Stored data:
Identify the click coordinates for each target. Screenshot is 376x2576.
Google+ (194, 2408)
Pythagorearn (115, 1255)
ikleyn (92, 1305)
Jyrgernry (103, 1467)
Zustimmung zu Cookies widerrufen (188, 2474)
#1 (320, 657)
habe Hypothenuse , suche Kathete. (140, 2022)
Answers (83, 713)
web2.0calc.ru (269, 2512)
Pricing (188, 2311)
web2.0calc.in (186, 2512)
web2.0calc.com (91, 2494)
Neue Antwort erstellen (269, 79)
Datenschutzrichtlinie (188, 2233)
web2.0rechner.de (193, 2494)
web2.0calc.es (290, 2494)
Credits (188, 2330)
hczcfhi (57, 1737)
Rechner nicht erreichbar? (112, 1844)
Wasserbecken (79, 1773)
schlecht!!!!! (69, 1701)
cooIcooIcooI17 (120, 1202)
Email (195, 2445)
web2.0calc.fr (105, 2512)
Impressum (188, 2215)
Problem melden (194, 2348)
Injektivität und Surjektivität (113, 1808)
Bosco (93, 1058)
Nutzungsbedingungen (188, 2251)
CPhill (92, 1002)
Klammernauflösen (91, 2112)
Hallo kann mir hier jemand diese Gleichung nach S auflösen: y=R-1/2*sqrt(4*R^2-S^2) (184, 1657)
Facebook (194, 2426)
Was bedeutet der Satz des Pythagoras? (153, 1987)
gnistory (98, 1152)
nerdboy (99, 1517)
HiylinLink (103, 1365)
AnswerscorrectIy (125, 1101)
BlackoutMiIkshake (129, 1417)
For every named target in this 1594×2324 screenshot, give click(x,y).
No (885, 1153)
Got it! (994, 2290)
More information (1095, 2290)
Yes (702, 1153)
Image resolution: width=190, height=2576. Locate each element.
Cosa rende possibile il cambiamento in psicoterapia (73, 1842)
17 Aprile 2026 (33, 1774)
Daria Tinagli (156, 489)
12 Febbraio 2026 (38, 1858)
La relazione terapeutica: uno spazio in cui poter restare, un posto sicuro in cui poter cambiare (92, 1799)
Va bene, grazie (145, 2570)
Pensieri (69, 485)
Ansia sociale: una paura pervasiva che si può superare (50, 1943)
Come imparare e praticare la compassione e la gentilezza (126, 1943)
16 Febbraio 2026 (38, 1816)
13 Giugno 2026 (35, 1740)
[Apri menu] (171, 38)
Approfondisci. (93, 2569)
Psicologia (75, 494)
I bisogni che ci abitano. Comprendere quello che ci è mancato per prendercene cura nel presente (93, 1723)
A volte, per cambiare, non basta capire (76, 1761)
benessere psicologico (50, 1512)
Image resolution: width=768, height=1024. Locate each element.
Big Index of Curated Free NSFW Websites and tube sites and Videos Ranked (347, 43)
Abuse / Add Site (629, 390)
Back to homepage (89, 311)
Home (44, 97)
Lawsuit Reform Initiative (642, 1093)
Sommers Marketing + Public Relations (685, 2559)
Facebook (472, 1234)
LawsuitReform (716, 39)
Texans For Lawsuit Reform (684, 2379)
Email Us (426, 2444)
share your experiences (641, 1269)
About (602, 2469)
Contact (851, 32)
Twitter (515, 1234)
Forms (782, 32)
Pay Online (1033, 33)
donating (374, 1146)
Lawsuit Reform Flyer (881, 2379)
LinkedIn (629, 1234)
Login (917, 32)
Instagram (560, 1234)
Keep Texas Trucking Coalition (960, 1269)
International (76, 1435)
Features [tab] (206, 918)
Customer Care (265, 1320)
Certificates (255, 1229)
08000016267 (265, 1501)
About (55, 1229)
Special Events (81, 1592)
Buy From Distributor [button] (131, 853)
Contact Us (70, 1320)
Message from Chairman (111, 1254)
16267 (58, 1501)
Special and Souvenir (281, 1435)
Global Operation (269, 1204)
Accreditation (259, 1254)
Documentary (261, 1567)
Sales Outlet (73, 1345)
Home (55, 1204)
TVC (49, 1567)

Task details: Copy all of the entries above exactly as shown.

Result of this task:
Identify the click coordinates for each target. Screenshot is 376x2576.
Google+ (194, 2408)
Pythagorearn (115, 1255)
ikleyn (92, 1305)
Jyrgernry (103, 1467)
Zustimmung zu Cookies widerrufen (188, 2474)
#1 (320, 657)
habe Hypothenuse , suche Kathete. (140, 2022)
Answers (83, 713)
web2.0calc.ru (269, 2512)
Pricing (188, 2311)
web2.0calc.in (186, 2512)
web2.0calc.com (91, 2494)
Neue Antwort erstellen (269, 79)
Datenschutzrichtlinie (188, 2233)
web2.0rechner.de (193, 2494)
web2.0calc.es (290, 2494)
Credits (188, 2330)
hczcfhi (57, 1737)
Rechner nicht erreichbar? (112, 1844)
Wasserbecken (79, 1773)
schlecht!!!!! (69, 1701)
cooIcooIcooI17 (120, 1202)
Email (195, 2445)
web2.0calc.fr (105, 2512)
Impressum (188, 2215)
Problem melden (194, 2348)
Injektivität und Surjektivität (113, 1808)
Bosco (93, 1058)
Nutzungsbedingungen (188, 2251)
CPhill (92, 1002)
Klammernauflösen (91, 2112)
Hallo kann mir hier jemand diese Gleichung nach S auflösen: y=R-1/2*sqrt(4*R^2-S^2) (184, 1657)
Facebook (194, 2426)
Was bedeutet der Satz des Pythagoras? (153, 1987)
gnistory (98, 1152)
nerdboy (99, 1517)
HiylinLink (103, 1365)
AnswerscorrectIy (125, 1101)
BlackoutMiIkshake (129, 1417)
For every named target in this 1594×2324 screenshot, give click(x,y).
No (885, 1153)
Got it! (994, 2290)
More information (1095, 2290)
Yes (702, 1153)
Image resolution: width=190, height=2576. Locate each element.
Cosa rende possibile il cambiamento in psicoterapia (73, 1842)
17 Aprile 2026 (33, 1774)
Daria Tinagli (156, 489)
12 Febbraio 2026 (38, 1858)
La relazione terapeutica: uno spazio in cui poter restare, un posto sicuro in cui poter cambiare (92, 1799)
Va bene, grazie (145, 2570)
Pensieri (69, 485)
Ansia sociale: una paura pervasiva che si può superare (50, 1943)
Come imparare e praticare la compassione e la gentilezza (126, 1943)
16 Febbraio 2026 (38, 1816)
13 Giugno 2026 (35, 1740)
[Apri menu] (171, 38)
Approfondisci. (93, 2569)
Psicologia (75, 494)
I bisogni che ci abitano. Comprendere quello che ci è mancato per prendercene cura nel presente (93, 1723)
A volte, per cambiare, non basta capire (76, 1761)
benessere psicologico (50, 1512)
Image resolution: width=768, height=1024. Locate each element.
Big Index of Curated Free NSFW Websites and tube sites and Videos Ranked (347, 43)
Abuse / Add Site (629, 390)
Back to homepage (89, 311)
Home (44, 97)
Lawsuit Reform Initiative (642, 1093)
Sommers Marketing + Public Relations (685, 2559)
Facebook (472, 1234)
LawsuitReform (716, 39)
Texans For Lawsuit Reform (684, 2379)
Email Us (426, 2444)
share your experiences (641, 1269)
About (602, 2469)
Contact (851, 32)
Twitter (515, 1234)
Forms (782, 32)
Pay Online (1033, 33)
donating (374, 1146)
Lawsuit Reform Flyer (881, 2379)
LinkedIn (629, 1234)
Login (917, 32)
Instagram (560, 1234)
Keep Texas Trucking Coalition (960, 1269)
International (76, 1435)
Features [tab] (206, 918)
Customer Care (265, 1320)
Certificates (255, 1229)
08000016267 (265, 1501)
About (55, 1229)
Special Events (81, 1592)
Buy From Distributor [button] (131, 853)
Contact Us (70, 1320)
Message from Chairman (111, 1254)
16267 (58, 1501)
Special and Souvenir (281, 1435)
Global Operation (269, 1204)
Accreditation (259, 1254)
Documentary (261, 1567)
Sales Outlet (73, 1345)
Home (55, 1204)
TVC (49, 1567)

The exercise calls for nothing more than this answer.